Precision oncology is based on the idea that the molecular changes driving cancer can be targeted with drugs to stop a tumor from growing. But what happens if not all of the cells in a single tumor are driven by the same set of mutations? This phenomenon is called tumor heterogeneity, and it’s extremely common in cancer.
Researchers want to get around this problem with an approach called single-cell analysis. This allows them to analyze tumors with greater detail than ever before. Being able to find the genetic mutations that direct individual cells within a tumor may lead to more-effective targeted therapies. Plus, single-cell analysis can help doctors learn when some of the cells in a tumor have begun to develop new mutations that allow them to resist targeted therapies.
“Genetic heterogeneity within tumors is one of the main challenges that we face in precision oncology,” says Memorial Sloan Kettering experimental pathologist Jorge Reis-Filho. His laboratory focuses on the genes that drive the formation and growth of breast cancer. “We use single-cell genomics to understand heterogeneity within tumors and how it contributes to disease progression,” he says.

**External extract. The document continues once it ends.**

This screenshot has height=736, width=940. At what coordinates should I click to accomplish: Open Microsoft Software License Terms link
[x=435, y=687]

Looking for Changes in Many Cells
Single-cell analysis is being developed hand in hand with another technology known as liquid biopsy. This technique searches the blood for tumor cells or free-floating DNA that has escaped from a tumor. In many cases, liquid biopsy lets doctors and researchers see a broad range of genetic changes across an entire tumor. This can provide them with much more information than they might get from a tissue biopsy taken from a single area of a tumor.

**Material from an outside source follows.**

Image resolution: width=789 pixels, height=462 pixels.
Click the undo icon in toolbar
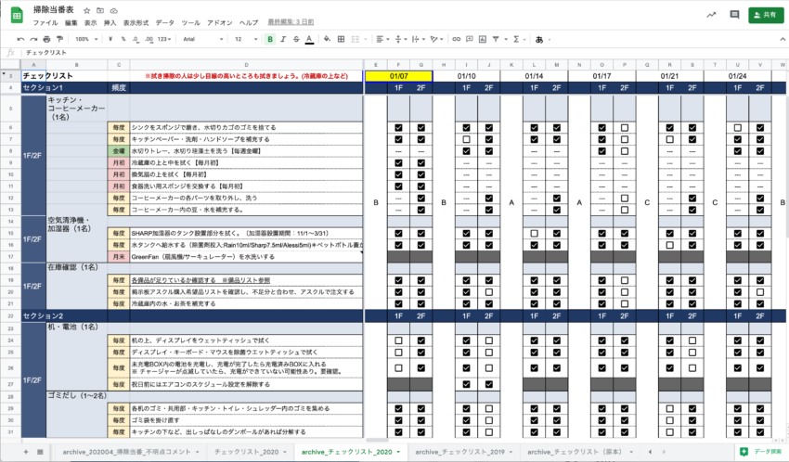(20, 39)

In spelling out the DNA sequences for many, many individual cells, these studies create a huge amount of data. For that reason, computational biology and bioinformatics are an important part of this field of research. Dana Pe’er, Chair of the Sloan Kettering Institute’s Computational and Systems Biology Program, is leading this effort at MSK. She and her team are creating mathematical algorithms that allow computers to scan the large amounts of data that come from single-cell analysis, providing a filter to identify the most important findings.
These approaches are expensive and are not used as a regular part of cancer care. But researchers are looking at ways to reduce the costs. The goal is that these tools will eventually become widely available and the standard way to diagnose cancer and monitor how well treatment is working.

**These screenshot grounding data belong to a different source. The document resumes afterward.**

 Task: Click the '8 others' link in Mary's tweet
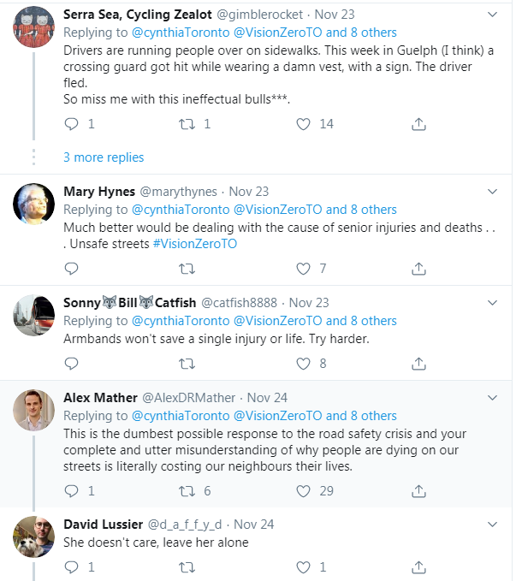pos(374,210)
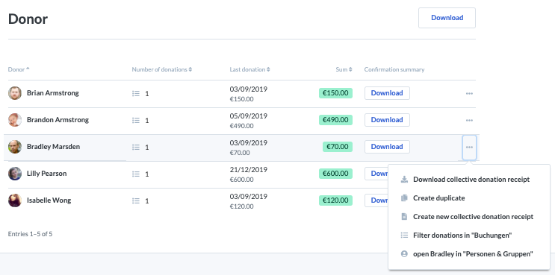This screenshot has width=555, height=275.
Task: Sort the table by Donor column
Action: [19, 69]
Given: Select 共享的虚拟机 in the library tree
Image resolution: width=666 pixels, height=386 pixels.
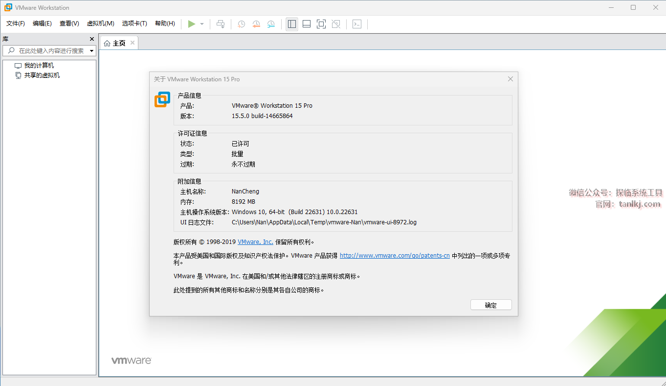Looking at the screenshot, I should 42,75.
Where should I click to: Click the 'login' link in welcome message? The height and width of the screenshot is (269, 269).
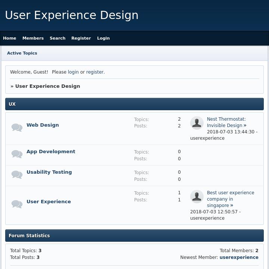tap(73, 72)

An Important Laboratory Tool for DCIS and Beyond
Currently, Dr. Reis-Filho and his team are using single-cell analysis to study tumor samples from surgical biopsies. In February 2017, they reported that they had developed the first method for doing single-cell sequencing from older tumor samples — even those that have been preserved and stored for years.
At the San Antonio Breast Cancer Symposium in December 2017, Dr. Reis-Filho discussed research in which he used this technique to study preserved tumor samples from a type of breast tumor called ductal carcinoma in situ (DCIS). DCIS is a very early-stage, noninvasive cancer. Women who develop it have about a 25% chance that the cancer will come back after surgery, and then it can become invasive.
The long-term goal of this work is to find genetic changes in individual cells that predict which people are more likely to have the tumor return and to define if the genetic heterogeneity itself could predict the behavior of DCIS. That way some women with DCIS could receive more-aggressive treatment right away, while others who are not at a high risk could avoid it.
“One interesting finding from our study was that intratumor heterogeneity can occur very early in the formation of a tumor, even in the DCIS stage,” says Dr. Reis-Filho, who is a member of MSK’s Human Oncology and Pathogenesis Program. “This is contrary to what was previously believed — that heterogeneity was an event that developed later in the growth of tumors.” This discovery uncovered new clues about the genetic underpinnings of this type of cancer.
The problem of intratumor heterogeneity is not limited to breast cancer. “We know more about it in types of cancer that have been more extensively studied, like breast cancer and lung cancer,” Dr. Reis-Filho adds. “But we suspect that it applies to most types of solid tumors.”
Investigators continue to advance their ability to study tumors at the level of a single cell. Through this research, they expect to find even more information about what drives tumor growth. This, in turn, will help them improve ways to diagnose cancer. Single-cell analysis may also enable the development of more-effective targeted therapies or combinations of targeted therapies to treat the most-aggressive cells within a tumor.